Airflow Integration

The SDK ships with operators and sensors for building Airflow pipelines.

Installation

Install the SDK together with Airflow and the Amazon provider:

pip install imednet apache-airflow apache-airflow-providers-amazon

Example DAG

from datetime import datetime
from airflow import DAG
from imednet.integrations.airflow import ImednetToS3Operator, ImednetJobSensor

default_args = {"start_date": datetime(2024, 1, 1)}

with DAG(
    dag_id="imednet_example",
    schedule_interval=None,
    default_args=default_args,
    catchup=False,
) as dag:
    export_records = ImednetToS3Operator(
        task_id="export_records",
        study_key="STUDY_KEY",
        s3_bucket="your-bucket",
        s3_key="imednet/records.json",
    )

    wait_for_job = ImednetJobSensor(
        task_id="wait_for_job",
        study_key="STUDY_KEY",
        batch_id="BATCH_ID",
        poke_interval=60,
    )

    export_records >> wait_for_job

Connections

Create an Airflow connection imednet_default or override imednet_conn_id. Provide api_key and security_key via the login/password fields or in the extra JSON. base_url may be added in extra for a non-standard environment. The hook merges these settings with values from imednet.config.load_config so environment variables still apply. The ImednetToS3Operator also uses an AWS connection (aws_default by default) when writing to S3.

Operators and Sensors

The Airflow integration organizes hooks, operators, and sensors in dedicated subpackages for clarity.

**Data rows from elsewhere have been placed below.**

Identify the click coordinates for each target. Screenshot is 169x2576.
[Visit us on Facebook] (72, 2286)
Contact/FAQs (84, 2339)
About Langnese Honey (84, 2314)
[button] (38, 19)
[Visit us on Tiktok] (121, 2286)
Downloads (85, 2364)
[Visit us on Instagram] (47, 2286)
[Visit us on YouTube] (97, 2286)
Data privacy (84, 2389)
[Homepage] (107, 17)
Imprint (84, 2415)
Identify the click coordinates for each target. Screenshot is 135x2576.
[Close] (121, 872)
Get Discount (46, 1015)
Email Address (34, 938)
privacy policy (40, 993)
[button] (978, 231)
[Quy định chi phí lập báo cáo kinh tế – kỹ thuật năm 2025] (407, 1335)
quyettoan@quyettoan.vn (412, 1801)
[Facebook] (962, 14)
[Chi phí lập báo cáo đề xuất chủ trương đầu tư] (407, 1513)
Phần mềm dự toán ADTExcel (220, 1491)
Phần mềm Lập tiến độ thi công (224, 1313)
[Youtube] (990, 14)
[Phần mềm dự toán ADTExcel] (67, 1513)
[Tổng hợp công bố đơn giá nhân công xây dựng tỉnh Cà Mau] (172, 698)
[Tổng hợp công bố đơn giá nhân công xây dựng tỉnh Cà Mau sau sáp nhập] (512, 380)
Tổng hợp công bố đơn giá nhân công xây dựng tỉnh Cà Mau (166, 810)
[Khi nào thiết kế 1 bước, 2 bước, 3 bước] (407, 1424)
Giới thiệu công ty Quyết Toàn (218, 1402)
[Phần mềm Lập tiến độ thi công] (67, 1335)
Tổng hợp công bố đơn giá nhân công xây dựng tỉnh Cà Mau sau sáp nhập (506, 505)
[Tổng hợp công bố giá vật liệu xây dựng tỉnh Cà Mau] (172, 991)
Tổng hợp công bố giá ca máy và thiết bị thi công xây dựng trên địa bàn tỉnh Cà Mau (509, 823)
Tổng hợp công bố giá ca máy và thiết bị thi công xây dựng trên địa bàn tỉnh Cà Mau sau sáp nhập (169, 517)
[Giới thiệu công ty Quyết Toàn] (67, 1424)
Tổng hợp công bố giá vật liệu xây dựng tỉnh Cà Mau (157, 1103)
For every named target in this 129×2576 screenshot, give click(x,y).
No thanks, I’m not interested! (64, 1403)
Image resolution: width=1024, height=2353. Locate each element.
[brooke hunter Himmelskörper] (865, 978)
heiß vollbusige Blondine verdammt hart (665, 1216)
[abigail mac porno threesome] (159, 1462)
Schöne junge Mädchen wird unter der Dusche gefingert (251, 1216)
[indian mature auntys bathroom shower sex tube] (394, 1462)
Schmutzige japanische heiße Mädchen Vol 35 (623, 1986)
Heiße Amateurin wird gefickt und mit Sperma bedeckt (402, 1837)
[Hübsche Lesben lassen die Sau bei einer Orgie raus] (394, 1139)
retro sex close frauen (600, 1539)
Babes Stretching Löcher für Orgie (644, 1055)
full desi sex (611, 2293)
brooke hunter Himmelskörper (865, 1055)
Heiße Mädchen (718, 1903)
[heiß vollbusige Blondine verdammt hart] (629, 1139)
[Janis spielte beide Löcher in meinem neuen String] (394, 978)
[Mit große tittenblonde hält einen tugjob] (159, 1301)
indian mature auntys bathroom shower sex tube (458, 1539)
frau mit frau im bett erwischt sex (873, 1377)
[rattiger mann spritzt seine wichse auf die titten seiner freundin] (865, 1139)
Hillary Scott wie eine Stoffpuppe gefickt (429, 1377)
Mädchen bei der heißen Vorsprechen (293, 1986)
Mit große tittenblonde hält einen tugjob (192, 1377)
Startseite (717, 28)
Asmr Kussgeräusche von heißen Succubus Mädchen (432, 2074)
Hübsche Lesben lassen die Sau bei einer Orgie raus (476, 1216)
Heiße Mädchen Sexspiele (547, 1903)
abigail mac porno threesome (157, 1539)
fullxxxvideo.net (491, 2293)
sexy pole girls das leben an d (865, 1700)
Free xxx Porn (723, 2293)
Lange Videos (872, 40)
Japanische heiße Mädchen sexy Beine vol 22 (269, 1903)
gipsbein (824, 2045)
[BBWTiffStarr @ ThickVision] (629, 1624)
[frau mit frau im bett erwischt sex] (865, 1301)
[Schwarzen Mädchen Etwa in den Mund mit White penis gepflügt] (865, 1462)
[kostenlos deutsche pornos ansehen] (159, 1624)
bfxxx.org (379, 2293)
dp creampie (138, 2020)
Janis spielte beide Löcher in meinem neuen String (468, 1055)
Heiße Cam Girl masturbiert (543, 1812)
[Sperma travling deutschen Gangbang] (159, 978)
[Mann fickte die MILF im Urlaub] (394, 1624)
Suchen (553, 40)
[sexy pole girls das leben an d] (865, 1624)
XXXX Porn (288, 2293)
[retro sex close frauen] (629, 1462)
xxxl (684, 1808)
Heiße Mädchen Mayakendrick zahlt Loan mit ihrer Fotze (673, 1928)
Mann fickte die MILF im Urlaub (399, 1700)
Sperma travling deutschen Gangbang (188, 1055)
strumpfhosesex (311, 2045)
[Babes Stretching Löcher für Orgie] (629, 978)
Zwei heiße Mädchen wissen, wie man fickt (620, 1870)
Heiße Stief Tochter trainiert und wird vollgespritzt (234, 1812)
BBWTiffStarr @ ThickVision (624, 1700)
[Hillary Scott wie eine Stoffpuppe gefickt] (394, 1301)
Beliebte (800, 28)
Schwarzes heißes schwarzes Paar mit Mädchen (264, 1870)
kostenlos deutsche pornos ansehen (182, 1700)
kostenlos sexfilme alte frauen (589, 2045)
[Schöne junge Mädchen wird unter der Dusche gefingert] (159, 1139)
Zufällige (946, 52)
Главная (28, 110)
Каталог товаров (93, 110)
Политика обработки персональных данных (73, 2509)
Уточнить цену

ImednetExportOperator saves records to a local file using helpers from imednet.integrations.export. ImednetToS3Operator sends JSON data to S3 and ImednetJobSensor waits for an export job to complete. All operators use ImednetHook to obtain an ImednetSDK instance from an Airflow connection.

Testing with Airflow

The unit tests stub out the Airflow dependencies. When the airflow package is installed, tests/integration/test_airflow_dag.py runs a small DAG with ImednetToS3Operator and ImednetJobSensor. The test creates a temporary S3 bucket with moto and executes the tasks via TaskInstance.run. It is skipped automatically if Airflow is missing.